### EXERCISE INPUT

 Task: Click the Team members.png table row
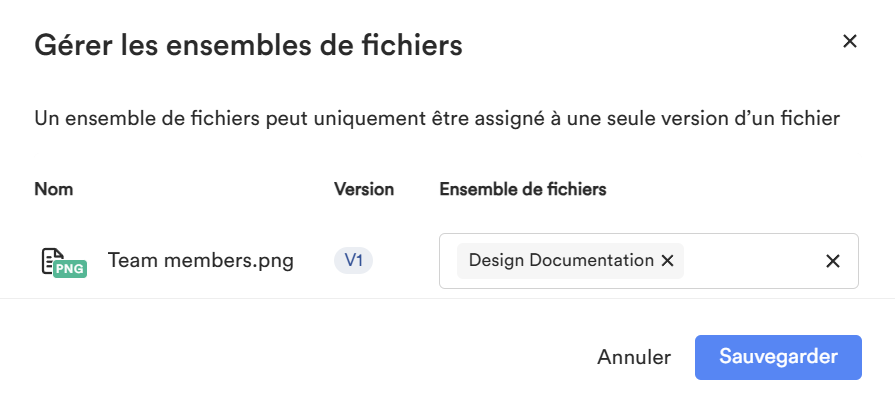click(x=446, y=261)
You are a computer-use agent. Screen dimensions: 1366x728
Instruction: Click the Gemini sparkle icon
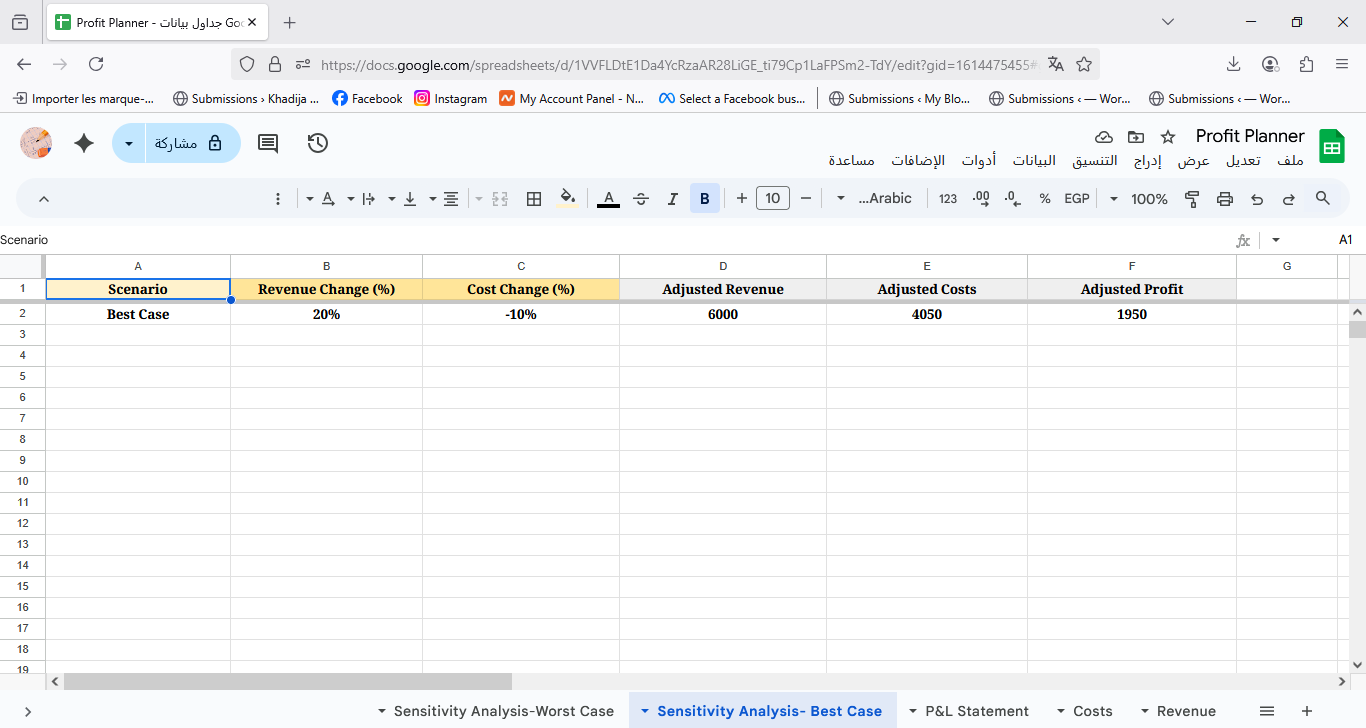84,143
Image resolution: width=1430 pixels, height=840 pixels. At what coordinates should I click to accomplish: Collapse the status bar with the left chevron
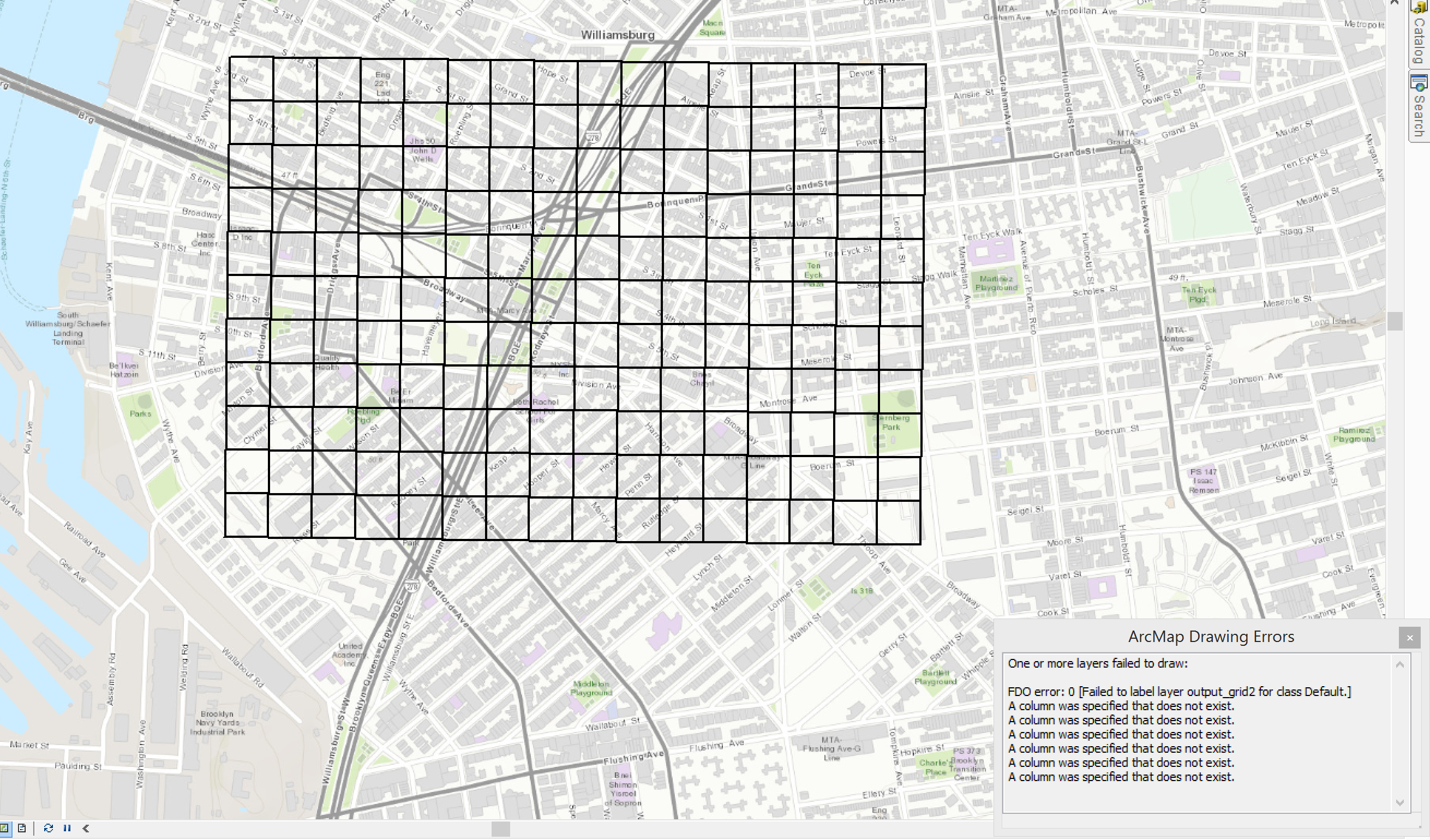click(85, 829)
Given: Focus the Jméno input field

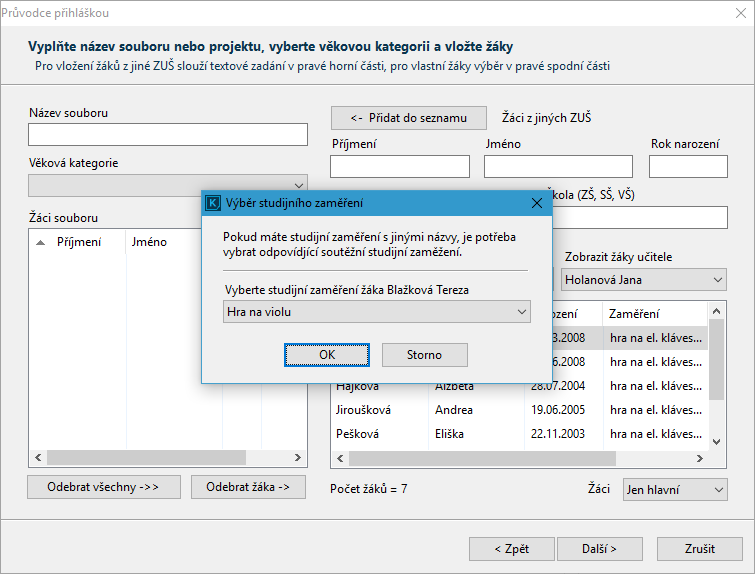Looking at the screenshot, I should [x=558, y=166].
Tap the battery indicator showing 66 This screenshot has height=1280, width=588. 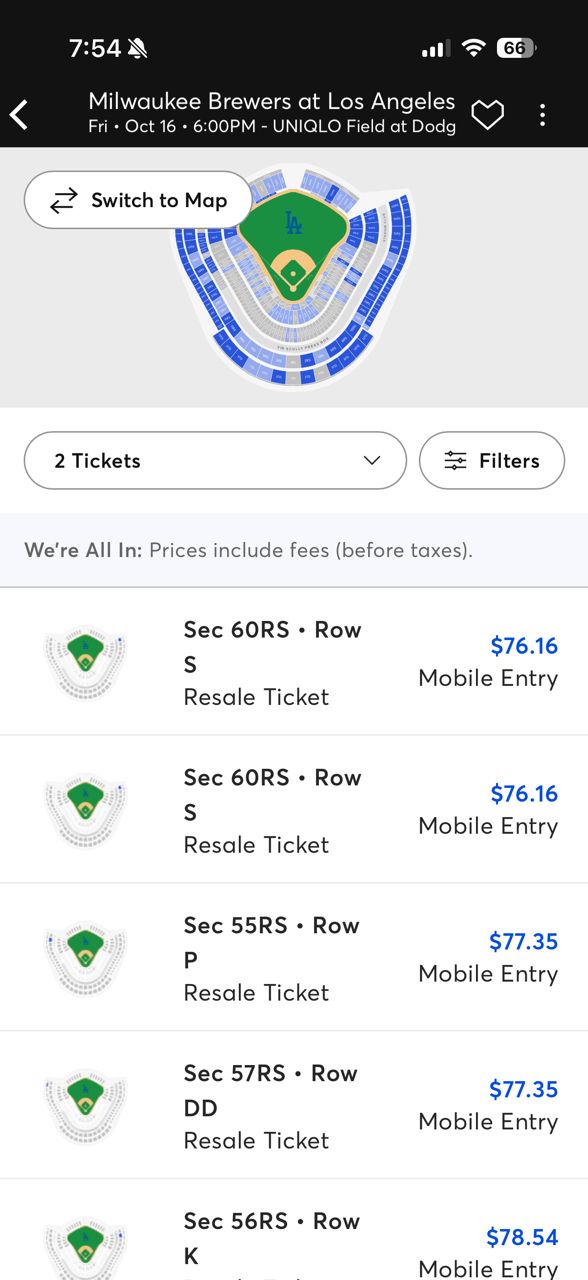pos(516,48)
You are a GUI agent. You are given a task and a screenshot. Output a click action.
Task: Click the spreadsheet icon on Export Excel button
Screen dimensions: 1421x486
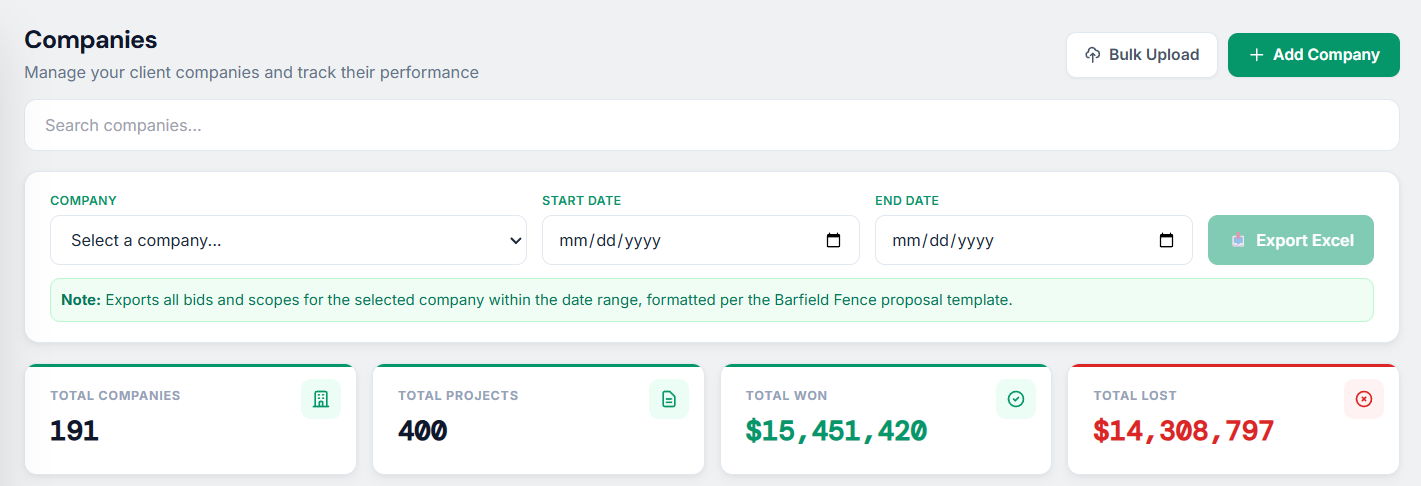(1239, 240)
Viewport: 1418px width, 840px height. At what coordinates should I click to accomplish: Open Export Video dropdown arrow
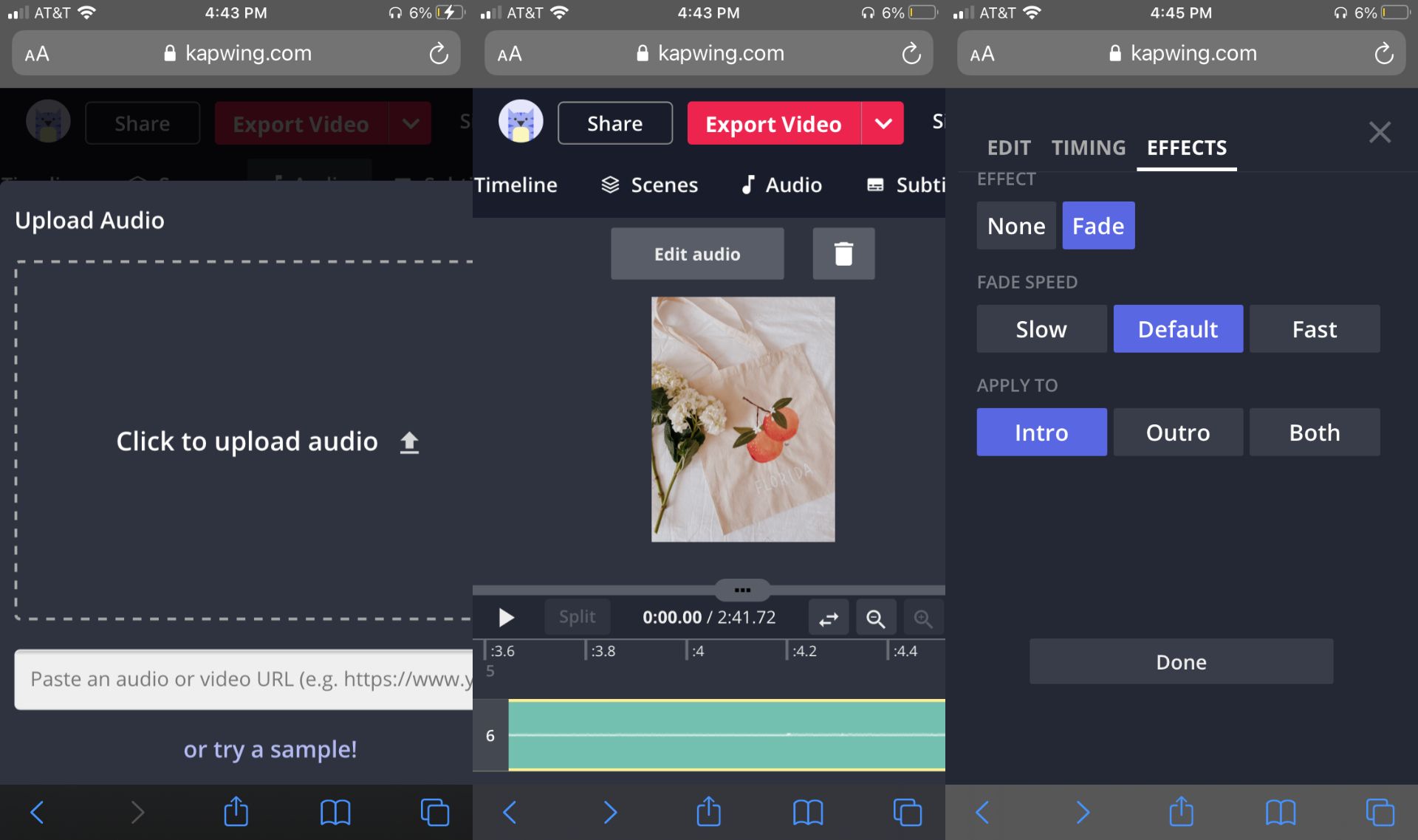(883, 123)
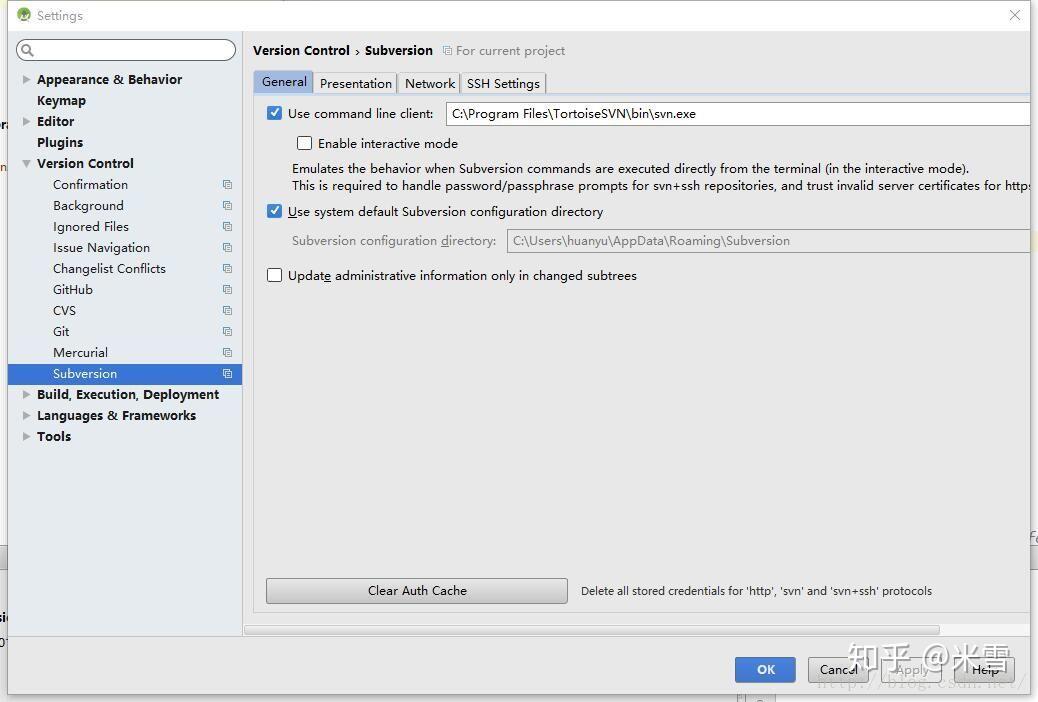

### PROBLEM STATEMENT
Put the lines of the records above, from the line containing "Viewport: 1418px width, 840px" through the end of the records, into a numbered list. Leave out blank lines and the pictures.

### COMPLETE OUTPUT
1. Viewport: 1418px width, 840px height. At what coordinates should I click to accomplish: Open Export Video dropdown arrow
2. (883, 123)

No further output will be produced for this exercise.